Pressing On

with THE WORD

A study of the Scriptures to find out who God is, what is He like, and how to partner with Him now.

Hard questions about church leadership

Good leaders are hard to find these days.  Whenever we are under a person who is in a leadership position, but he or she isn’t leading – the results are often disastrous.  Without guidance from those who should be responsible, the people in the workforce are directionless and unproductive.  Left unchecked long enough, non-leading “leadership” makes the workplace chaotic.  

However, don’t think that leadership problems are only business and career problems.  Even in a charity setting, leadership matters.  Without an engaged leader, the volunteer work being donated to the cause ends up being ineffective.  And as hard as it is to admit…the same thing can happen in the church.

But rather than focus on the damage that a poor leader can cause, we have a more difficult question to answer…

What do we do for the good leaders?

I think we, as a church, tend to take advantage of good, Godly leadership.  Oh, we say nice things to them, like “I really enjoyed your talk”.  Then we move on with life.  But the moment we need guidance, answers, or support, we expect them to be available.  Especially on the weekends and holidays…because that’s when we have church services, right?

Our church leaders need more than a “thank you”.  Paul thought so as well:

1 Timothy 5:17-18
The elders who are good leaders should be considered worthy of an ample honorarium, especially those who work hard at preaching and teaching.  For the Scripture says:

You must not muzzle an ox that is threshing grain, and
The laborer is worthy of his wages.

The metaphor is an obvious one - as big and strong as the ox is, it still gets tired and needs to eat, even during the work.

This isn’t the first-time Paul has referred to the oxen direction in the Old Testament law.  He also pointed it out to the believers in Corinth.  Timothy was heavily involved with the Corinthian church, and he would have been aware of Paul’s previous directions based upon the Old Testament oxen scripture.  As such, Paul doesn’t need to reiterate his full teaching in Timothy’s letter – a reminder reference is sufficient to get his point across.

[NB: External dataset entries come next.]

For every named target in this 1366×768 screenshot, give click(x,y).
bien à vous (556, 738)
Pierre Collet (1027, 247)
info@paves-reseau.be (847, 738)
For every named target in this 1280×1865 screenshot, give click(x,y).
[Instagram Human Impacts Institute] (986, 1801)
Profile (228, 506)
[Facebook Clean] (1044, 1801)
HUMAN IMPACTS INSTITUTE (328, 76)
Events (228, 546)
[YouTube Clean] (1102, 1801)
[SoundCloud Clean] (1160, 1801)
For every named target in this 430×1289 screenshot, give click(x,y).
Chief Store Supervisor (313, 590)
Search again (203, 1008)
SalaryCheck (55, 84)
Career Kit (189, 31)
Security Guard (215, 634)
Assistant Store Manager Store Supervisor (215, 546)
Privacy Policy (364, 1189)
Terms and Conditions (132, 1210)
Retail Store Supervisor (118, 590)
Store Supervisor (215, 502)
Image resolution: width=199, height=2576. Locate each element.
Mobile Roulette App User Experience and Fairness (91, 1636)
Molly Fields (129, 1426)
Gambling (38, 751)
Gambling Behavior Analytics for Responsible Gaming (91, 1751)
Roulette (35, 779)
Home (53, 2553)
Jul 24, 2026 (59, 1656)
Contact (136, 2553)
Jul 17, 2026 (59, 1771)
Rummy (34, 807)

However, for our benefit and understanding, let’s take a look at what Paul said to the Corinthians:

1 Corinthians 9:9-11, 12-14
For it is written in the law of Moses,

Do not muzzle an ox while it treads out the grain.

Is God really concerned with oxen?  Or isn’t He really saying it for us?  Yes, this is written for us, because he who plows ought to plow in hope, and he who threshes should do so in hope of sharing the crop.  If we have sown spiritual things for you is it too much if we reap material things from you?

…Do you not know that those who perform the temple services eat the food from the temple, and those who serve at the altar share in the offerings of the altar?  In the same way, the Lord has commanded that those who preach the gospel should earn their living by the gospel.

How many people attend your church?  If you were responsible for supporting that many people at your job, what kind of salary would you expect?  Is that somewhere in the neighborhood of how much your pastor is being paid?

I know, I know.  Those are hard questions.  Our society struggles with the idea of non-profit and church workers making “too much”.  We think it “looks bad” or “detracts from the cause”.  We tell ourselves that our church leaders are “storing treasure in Heaven” (which they are) and shouldn’t have “too much” down here.  But whose measurement of “too much” should we trust…ours or God’s?

Do some preachers give in to greed and abuse their position?  Absolutely, it happens.  A few verses downstream from these, Paul will address those kinds of issues in leadership.  But that shouldn’t stop us from allowing the good leaders to be appropriately compensated for their hard work now.